- **Activity 1**
In the text on fractal geometry, what should you look for in aerial photographs when searching for signs of humanity?
- **Activity 2**
Write the next part of the text on fractal geometry, picking up after its final sentence.

- **Text provided**
Real Beauty

Last weekend found us in Cambridge, Mass., on the first warm days of spring. The Charles was jammed with sailboats and sculls, and a large MIT lecture hall nearby was jammed with several hundred students and other interested persons who had come to hear a day-long lecture series on the latest in fractal geometry. We followed the crowd into the lecture hall and took our place, raising the swinging desk beside the seat into position for taking notes.

Fractal geometry is based on the idea that the natural world is not made up of the familiar objects of geometry--circles and triangles and the like. The natural world of clouds, coastlines and mountains cannot be fully described by the geometry of circles and squares. When looking for signs of humanity in aerial photographs, look for straight lines. There are very few of them in nature.

Pythagoras discovered that the real world cannot be expressed completely by mathematics, but he tried to keep it a secret. Mathematicians are still striving to make closer the fit between their tools and the world around us. Fractal geometry is an effort to get a mathematical handle on nature’s infinite complexity. It tries to deal with the irregularities of nature in an orderly way.

How long is the coastline of California? It depends on how closely you want to measure it. If you smooth out the roughness, you can come up with a number, but if you try to measure every nook and cranny you will have quite a task ahead of you, and the length will keep getting larger.

Coastlines, perhaps, but when it comes to clouds you might ask what business it is of mathematicians, anyway. Shouldn’t clouds be left to poets and artists? It turns out, said Benoit (pronounced Ben-WAH) Mandelbrot of Harvard and IBM Research, that “great painters are very bad at painting clouds,” just as mathematicians cannot describe them in a formula.

- **Recorded data**

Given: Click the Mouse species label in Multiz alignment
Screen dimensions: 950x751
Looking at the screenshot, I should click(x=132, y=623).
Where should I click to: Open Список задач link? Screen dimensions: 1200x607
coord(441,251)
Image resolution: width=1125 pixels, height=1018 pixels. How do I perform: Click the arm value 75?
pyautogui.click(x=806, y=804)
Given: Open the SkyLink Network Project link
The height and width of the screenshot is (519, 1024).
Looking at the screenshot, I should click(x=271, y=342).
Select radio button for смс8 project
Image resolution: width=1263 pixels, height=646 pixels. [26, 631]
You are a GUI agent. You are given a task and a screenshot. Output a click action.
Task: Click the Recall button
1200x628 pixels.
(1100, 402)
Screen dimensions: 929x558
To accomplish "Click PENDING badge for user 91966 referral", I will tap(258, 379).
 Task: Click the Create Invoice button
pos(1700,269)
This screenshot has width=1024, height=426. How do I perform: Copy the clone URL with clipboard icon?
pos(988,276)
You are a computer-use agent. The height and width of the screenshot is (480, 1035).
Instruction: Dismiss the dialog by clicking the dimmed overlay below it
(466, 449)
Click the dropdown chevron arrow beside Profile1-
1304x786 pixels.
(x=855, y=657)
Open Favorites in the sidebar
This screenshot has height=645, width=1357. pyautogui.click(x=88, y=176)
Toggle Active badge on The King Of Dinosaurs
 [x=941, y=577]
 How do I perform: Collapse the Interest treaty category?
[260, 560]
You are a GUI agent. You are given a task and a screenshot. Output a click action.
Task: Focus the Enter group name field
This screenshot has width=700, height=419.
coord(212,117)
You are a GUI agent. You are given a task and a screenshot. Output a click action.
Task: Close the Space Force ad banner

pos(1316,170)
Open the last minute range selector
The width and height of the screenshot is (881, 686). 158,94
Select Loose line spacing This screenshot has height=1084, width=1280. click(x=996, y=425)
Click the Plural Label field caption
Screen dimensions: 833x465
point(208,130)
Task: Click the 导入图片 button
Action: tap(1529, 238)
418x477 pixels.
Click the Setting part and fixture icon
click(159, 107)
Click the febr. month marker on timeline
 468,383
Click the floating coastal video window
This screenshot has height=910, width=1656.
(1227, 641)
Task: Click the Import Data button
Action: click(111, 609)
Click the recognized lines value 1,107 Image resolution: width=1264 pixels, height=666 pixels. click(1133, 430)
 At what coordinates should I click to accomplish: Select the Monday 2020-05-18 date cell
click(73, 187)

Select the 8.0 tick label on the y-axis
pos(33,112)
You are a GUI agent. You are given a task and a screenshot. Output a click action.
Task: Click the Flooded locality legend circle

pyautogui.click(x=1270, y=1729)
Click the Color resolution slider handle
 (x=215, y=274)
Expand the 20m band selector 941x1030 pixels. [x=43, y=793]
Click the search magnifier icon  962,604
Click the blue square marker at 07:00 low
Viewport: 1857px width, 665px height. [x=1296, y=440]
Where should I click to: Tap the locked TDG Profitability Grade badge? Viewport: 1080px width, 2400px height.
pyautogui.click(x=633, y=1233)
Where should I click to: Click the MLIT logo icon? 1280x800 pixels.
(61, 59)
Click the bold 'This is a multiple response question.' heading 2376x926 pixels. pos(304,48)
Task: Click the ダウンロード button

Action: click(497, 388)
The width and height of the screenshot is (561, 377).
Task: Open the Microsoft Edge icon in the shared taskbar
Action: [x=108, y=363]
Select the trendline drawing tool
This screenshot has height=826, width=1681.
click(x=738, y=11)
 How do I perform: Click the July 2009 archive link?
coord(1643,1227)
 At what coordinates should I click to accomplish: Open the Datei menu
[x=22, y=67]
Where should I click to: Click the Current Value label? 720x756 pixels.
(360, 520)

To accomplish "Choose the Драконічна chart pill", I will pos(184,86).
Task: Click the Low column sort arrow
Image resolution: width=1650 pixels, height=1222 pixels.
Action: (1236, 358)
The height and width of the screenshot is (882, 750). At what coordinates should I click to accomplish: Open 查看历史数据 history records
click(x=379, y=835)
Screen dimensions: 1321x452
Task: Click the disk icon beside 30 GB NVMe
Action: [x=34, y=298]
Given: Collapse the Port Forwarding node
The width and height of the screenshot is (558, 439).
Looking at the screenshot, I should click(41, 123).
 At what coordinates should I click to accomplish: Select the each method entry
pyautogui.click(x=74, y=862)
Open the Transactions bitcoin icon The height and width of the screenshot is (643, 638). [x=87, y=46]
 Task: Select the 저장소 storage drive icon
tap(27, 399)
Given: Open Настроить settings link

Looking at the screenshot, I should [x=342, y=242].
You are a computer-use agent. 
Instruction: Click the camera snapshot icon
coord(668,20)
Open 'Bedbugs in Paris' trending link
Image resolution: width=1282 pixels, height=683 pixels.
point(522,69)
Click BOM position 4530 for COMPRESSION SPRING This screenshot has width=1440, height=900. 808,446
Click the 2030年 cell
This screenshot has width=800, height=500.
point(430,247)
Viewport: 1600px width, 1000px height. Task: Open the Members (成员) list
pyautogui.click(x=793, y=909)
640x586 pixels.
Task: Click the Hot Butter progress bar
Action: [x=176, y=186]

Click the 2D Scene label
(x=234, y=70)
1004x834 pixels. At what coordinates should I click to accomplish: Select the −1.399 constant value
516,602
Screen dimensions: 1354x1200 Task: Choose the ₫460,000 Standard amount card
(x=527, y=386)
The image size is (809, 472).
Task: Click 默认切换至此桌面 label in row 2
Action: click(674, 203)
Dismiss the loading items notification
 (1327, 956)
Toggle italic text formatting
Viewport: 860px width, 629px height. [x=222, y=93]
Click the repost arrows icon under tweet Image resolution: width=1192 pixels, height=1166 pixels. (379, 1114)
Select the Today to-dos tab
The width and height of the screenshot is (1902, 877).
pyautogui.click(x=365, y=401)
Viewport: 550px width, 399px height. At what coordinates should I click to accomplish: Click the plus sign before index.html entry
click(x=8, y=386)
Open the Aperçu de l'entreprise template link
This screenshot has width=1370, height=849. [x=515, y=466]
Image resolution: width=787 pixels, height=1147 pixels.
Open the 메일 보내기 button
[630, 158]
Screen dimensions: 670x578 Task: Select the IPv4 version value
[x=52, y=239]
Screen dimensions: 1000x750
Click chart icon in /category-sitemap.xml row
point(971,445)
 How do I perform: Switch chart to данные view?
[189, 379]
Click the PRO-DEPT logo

- **Expected answer 1**
Straight lines.

- **Expected answer 2**
Mandelbrot himself invented fractal geometry a decade ago, and touched off a booming field of mathematical inquiry in the bargain. His contribution was lauded by Michael Barnsley of the Georgia Institute of Technology, who began his talk by noting that Mandelbrot continued a long line of distinguished scientists whose contribution consisted of seeing the obvious, which everyone else had missed. Of course, it becomes obvious to the rest of us only after the genius points it out.

“How to deal with this space?” Barnsley went on to ask. “There are wonderful spatial intuitions that are not provided to us by the mathematics. Good mathematics, good geometry, should allow us to handle spatial intuitions and bring them under our control.”

All day long the speakers showed beautiful pictures of mathematical shapes and graphs created by the computer and fractal geometry. Robert L. Devaney of Boston University showed mathematical movies made on a Cray X-MP supercomputer at Digital Productions in Hollywood, makers of very high-tech special-effects theatrical films. Richard Voss of IBM Research among other things played fractal music, which tries to mimic the unpredictability of music composed by humans. Heinz-Otto Peitgen of UC Santa Cruz and the University of Bremen showed slides of fractal shapes from his recently published, stunning book, “The Beauty of Fractals” (Springer-Verlag), written with Peter H. Richter of the University of Bremen.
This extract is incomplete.